IV. If there is any objection to important opinions and suggestions put forward by the special
    committees under the board of directors in performing its functions and duties during the
    Reporting Period, the specific situation should be disclosed
"□ Applicable" "√ Not applicable"

V.   Particulars on risks in the Company identified by the board of supervisors
"□ Applicable" "√ Not applicable"

VI. Particulars on the situations that the Company and its controlling shareholders cannot
    guarantee independence and cannot maintain self-operation ability in the aspects of business,
    personnel, assets, organization and finance
"□ Applicable" "√ Not applicable"

The corresponding solutions, work progress and follow-up work plan of the Company in case of
horizontal competition
"□ Applicable" "√ Not applicable"

VII. Establishment and implementation of appraisal mechanism and the incentive mechanism for
     senior management during the Reporting Period
"√ Applicable" "□ Not applicable"
     During the Reporting Period, the Company established a comprehensive appraisal mechanism for
senior management. Quarterly and annual appraisals were conducted based on the completion of KPI and
daily routine work by the departments for which senior management were responsible. Through the
appraisal, not only the Company's overall operation and main economic indicators were achieved, but also
the development of the senior management personnel was realized, so as to fully mobilize the work
enthusiasm and operation potential of the senior management.

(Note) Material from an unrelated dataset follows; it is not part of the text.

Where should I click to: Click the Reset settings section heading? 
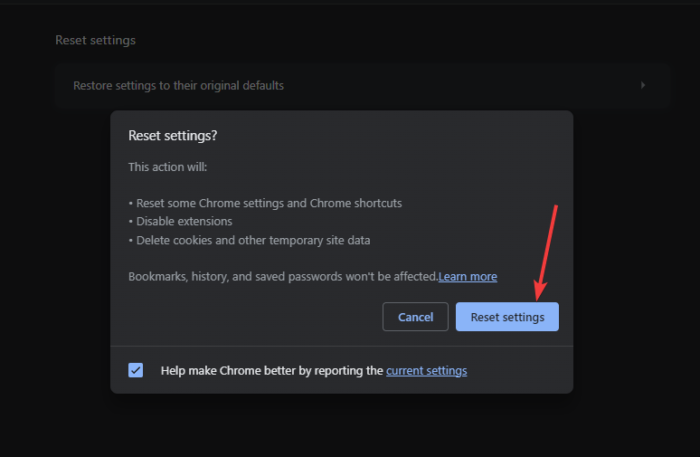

VIII.     Whether to disclose the self-appraisal report on internal control
"√ Applicable" "□ Not applicable"
      2020 Appraisal Report on Internal Control was considered and approved at the 5th meeting of the
fifth Board of Directors of the Company. For the full text of the report, please see 2020 Appraisal Report
on Internal Control disclosed on the website of the Shanghai Stock Exchange (www.sse.com.cn) on 30
March 2021.

Particulars on major defects in the internal control during the Reporting Period
"□ Applicable" "√ Not applicable"

IX. Particulars on the audit report on internal control
"√ Applicable" "□ Not applicable"
     The Company engaged BDO China Shu Lun Pan Certified Public Accounts LLP to audit the
implementation of internal control in its 2020 financial statements and the Audit Report on Internal
Control was issued. For the full text of the report, please see 2020 Audit Report on Internal Control
disclosed on the website of the Shanghai Stock Exchange (www.sse.com.cn) on 30 March 2021.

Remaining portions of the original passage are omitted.